=== Section Start ===

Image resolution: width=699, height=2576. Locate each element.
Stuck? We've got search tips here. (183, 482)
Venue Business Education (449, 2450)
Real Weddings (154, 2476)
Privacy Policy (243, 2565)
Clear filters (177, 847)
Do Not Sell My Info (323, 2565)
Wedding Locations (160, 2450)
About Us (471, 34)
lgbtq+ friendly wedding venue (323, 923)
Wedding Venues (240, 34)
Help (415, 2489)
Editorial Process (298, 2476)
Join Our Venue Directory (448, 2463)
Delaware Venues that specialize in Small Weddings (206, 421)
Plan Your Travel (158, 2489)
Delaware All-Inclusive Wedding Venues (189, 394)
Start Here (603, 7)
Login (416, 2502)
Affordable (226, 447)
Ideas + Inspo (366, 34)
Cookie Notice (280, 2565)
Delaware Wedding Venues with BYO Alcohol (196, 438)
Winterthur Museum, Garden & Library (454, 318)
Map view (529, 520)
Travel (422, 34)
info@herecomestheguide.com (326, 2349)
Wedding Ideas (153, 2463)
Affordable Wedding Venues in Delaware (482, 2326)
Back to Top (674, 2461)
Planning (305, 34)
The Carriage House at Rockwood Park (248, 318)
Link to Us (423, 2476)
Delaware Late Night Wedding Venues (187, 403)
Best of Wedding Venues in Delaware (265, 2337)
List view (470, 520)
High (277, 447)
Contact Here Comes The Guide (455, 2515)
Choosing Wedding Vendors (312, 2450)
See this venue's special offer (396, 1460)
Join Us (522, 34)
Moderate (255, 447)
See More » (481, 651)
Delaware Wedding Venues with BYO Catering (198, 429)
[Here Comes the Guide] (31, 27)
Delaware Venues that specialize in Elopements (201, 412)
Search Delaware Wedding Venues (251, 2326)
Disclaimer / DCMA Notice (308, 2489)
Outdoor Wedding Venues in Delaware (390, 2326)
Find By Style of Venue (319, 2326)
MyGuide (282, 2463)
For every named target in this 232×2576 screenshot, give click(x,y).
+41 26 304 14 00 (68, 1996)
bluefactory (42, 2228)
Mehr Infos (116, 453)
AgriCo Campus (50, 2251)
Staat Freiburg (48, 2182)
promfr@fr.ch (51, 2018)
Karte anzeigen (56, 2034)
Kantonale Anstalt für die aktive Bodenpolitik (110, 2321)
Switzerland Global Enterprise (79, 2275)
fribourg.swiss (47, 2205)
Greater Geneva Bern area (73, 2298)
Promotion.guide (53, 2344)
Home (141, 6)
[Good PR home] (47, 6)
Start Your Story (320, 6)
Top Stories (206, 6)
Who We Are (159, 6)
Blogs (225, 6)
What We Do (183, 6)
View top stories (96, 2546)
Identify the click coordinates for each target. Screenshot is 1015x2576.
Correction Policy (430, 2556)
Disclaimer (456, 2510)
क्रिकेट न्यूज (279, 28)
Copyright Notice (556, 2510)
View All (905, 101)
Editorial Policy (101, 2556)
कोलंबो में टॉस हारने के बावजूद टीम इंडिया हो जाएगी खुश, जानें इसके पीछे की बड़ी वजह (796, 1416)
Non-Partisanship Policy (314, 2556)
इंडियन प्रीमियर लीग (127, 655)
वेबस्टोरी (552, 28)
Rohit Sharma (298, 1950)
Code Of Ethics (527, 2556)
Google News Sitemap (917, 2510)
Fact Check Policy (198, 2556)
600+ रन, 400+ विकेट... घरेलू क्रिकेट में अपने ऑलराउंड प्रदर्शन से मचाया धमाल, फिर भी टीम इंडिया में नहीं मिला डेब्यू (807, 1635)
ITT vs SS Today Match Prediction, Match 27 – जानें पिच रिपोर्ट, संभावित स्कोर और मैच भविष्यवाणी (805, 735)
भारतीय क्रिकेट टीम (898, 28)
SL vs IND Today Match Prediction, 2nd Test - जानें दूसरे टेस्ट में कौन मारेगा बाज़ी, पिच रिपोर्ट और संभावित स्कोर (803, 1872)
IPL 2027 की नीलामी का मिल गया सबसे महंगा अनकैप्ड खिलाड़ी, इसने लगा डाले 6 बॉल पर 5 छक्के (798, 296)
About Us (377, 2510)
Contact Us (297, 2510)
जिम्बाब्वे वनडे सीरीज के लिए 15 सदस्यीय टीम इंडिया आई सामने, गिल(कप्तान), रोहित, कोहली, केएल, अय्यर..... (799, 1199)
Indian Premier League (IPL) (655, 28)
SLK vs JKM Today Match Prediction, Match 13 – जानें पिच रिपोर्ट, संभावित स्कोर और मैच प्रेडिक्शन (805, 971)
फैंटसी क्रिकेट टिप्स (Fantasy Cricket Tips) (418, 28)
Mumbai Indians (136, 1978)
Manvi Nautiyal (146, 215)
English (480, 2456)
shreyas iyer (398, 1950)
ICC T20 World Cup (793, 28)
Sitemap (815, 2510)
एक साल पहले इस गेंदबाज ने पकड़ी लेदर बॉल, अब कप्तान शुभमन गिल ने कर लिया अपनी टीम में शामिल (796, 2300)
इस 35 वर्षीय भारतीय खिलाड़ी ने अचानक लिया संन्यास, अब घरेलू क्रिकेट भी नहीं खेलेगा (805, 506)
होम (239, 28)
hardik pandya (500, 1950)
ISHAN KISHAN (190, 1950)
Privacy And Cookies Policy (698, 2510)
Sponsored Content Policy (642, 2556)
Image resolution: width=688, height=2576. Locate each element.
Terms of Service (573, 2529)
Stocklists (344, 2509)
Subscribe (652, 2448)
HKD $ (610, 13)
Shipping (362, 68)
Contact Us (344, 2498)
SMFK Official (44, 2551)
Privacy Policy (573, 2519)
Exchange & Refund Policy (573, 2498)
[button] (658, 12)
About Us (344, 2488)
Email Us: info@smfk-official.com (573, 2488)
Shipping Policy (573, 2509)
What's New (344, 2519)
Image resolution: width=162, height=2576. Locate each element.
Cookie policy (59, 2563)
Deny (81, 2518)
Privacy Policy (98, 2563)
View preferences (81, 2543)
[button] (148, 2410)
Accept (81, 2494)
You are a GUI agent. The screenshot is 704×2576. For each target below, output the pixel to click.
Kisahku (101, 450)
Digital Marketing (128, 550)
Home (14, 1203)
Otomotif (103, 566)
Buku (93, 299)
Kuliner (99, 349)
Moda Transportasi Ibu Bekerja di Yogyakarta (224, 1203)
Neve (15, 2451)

=== Section End ===

TASK TO COMPLETE =>
Only the lines above from the line containing "Delaware Wedding Venues with BYO Catering" through the line containing "Karte anzeigen (56, 2034)" should be retyped, exactly and with both ends included.

FINAL ANSWER =>
Delaware Wedding Venues with BYO Catering (198, 429)
[Here Comes the Guide] (31, 27)
Delaware Venues that specialize in Elopements (201, 412)
Search Delaware Wedding Venues (251, 2326)
Disclaimer / DCMA Notice (308, 2489)
Outdoor Wedding Venues in Delaware (390, 2326)
Find By Style of Venue (319, 2326)
MyGuide (282, 2463)
For every named target in this 232×2576 screenshot, give click(x,y).
+41 26 304 14 00 (68, 1996)
bluefactory (42, 2228)
Mehr Infos (116, 453)
AgriCo Campus (50, 2251)
Staat Freiburg (48, 2182)
promfr@fr.ch (51, 2018)
Karte anzeigen (56, 2034)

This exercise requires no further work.